Perspective — The Art of Science

Perspective is an editorial column I write regularly for FiNS Magazine. This installment is entitled "The Art of Science":

Not too long ago if you got an ulcer, common advice ranged from home remedies like drinking milk, to medical treatments involving antacid concoctions, changes in lifestyle, stress management therapies, etc.

One scientific journal ascribed ulcers to a range of potential causes, including “diet, alcohol, smoking, emotional strain, personality and genotype”. Talk about covering all bases.

A study published in the Journal of Chronic Diseases had this to say about ulcers: “Mothers of ulcer patients tended to have psychogenic symptoms, and to be striving, obsessional, and dominant in the home.”

In other words, overbearing mothers cause ulcers. Can you imagine the family strife and trauma resulting from these authoritative and definitive views?

Let’s put ulcers in perspective. In 1997, the American College of Gastroenterology indicated that surgical treatment for ulcers cost US$17,661 and 307 days. Drugs and psychological treatment required US$11,186 and 187 days per patient.

That’s a lot of time and money — especially when all the experts were dead wrong.

In 1982, Australian scientists J. Robin Warren and Barry Marshall demonstrated that bacteria are the primary cause of stomach ulcers. Not work stress, not diet, not even overbearing mothers. Just plain and simple bacteria — Helicobacter pylori.

The implications were staggering — now all you need is less than US$1,000 and some antibiotics to cure ulcers.

“Nice for ulcer patients, but so what?” you might think. The significance of this saga is that being dogmatic about anything is a risky proposition.

Here, millions suffered from unnecessary, ineffective treatments. Trillions of dollars were spent, or rather, wasted, and incalculable productivity lost globally.

How does this apply to conservation?

Take the issue of global warming, for example. Most readers will probably agree that global warming is a problem. We’ve been told this for most of our lives. We see it on TV; we see people campaigning on the issue; we hear testimony from scientists telling us that the world is in imminent danger.

How many of you, however, have studied or understood the data underpinning these beliefs? Not many, I’d wager.

One of the main assumptions underlying the case for man-made global warming is a graph known as the hockey stick, published in a UN report in 2001 by climatologist Dr.
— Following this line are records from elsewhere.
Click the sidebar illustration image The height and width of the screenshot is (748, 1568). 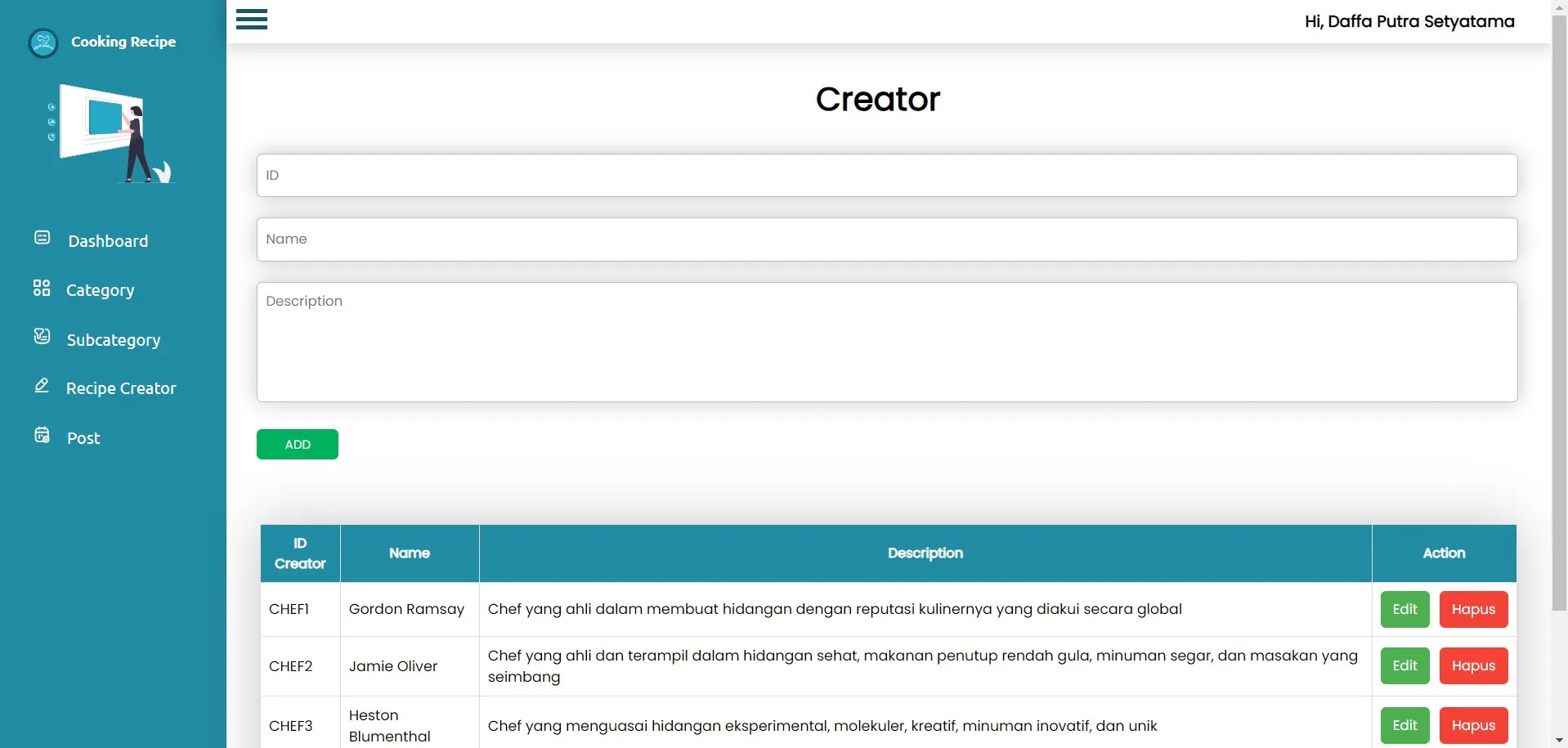click(112, 134)
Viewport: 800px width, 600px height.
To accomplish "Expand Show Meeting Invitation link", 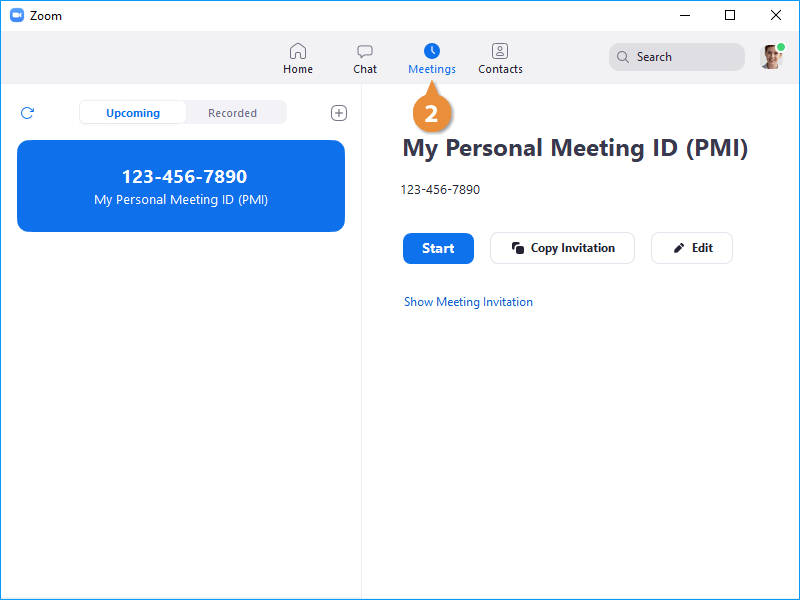I will click(x=468, y=302).
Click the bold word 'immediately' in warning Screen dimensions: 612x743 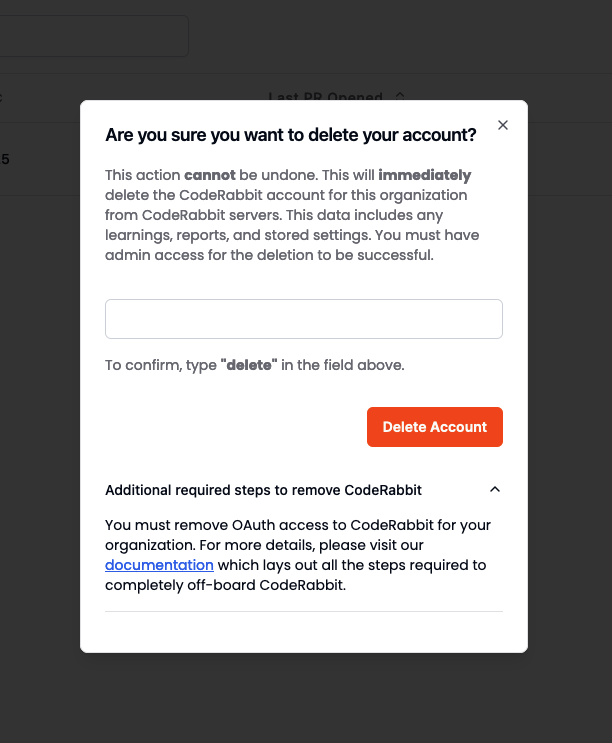click(x=424, y=175)
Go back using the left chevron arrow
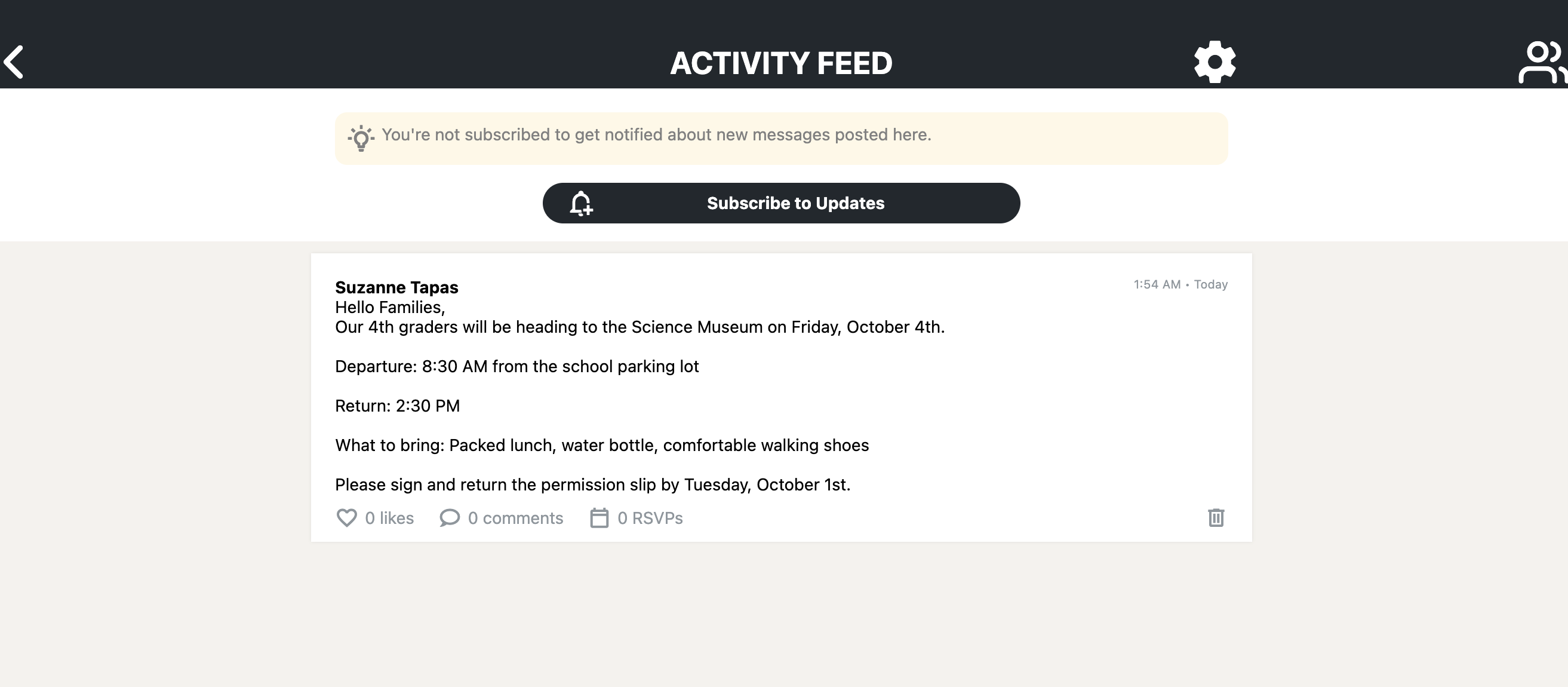Screen dimensions: 1568x687 click(13, 62)
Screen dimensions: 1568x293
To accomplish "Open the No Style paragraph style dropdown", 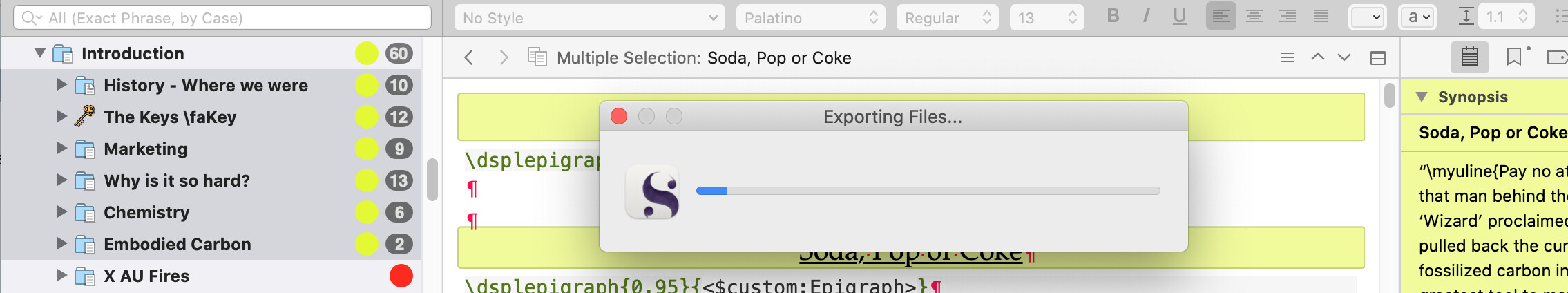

Michael Mann. It’s a reconstruction of the world’s climate, in which temperatures spike upward during the past 100 years or so.

This graph — this one version of reality — is the dogma that underpins most current scientific and political discussion about global warming.

Here’s the thing.

Dr. Mann has been challenged and forced to publish corrections. He refuses to cooperate with critics or to discuss his methodology. Credible criticism is growing, with one climatologist saying that Dr. Mann’s method appears to “preferentially produce hockey sticks when there are none in the data.”

Ok, I can see the red faces of anger now. No, I am not saying that global warming is necessarily false.

What I am saying is this — there’s a lot of money being spent and major multinational political decisions being made, largely on the basis of gut feeling and the analysis of one man who refuses to talk. How fruitful can that be?

Whenever debating scientific “truth”, especially as it applies to nature, perhaps it’s best to keep in mind that science may be the pursuit of truth, but the pursuit of truth is often an art.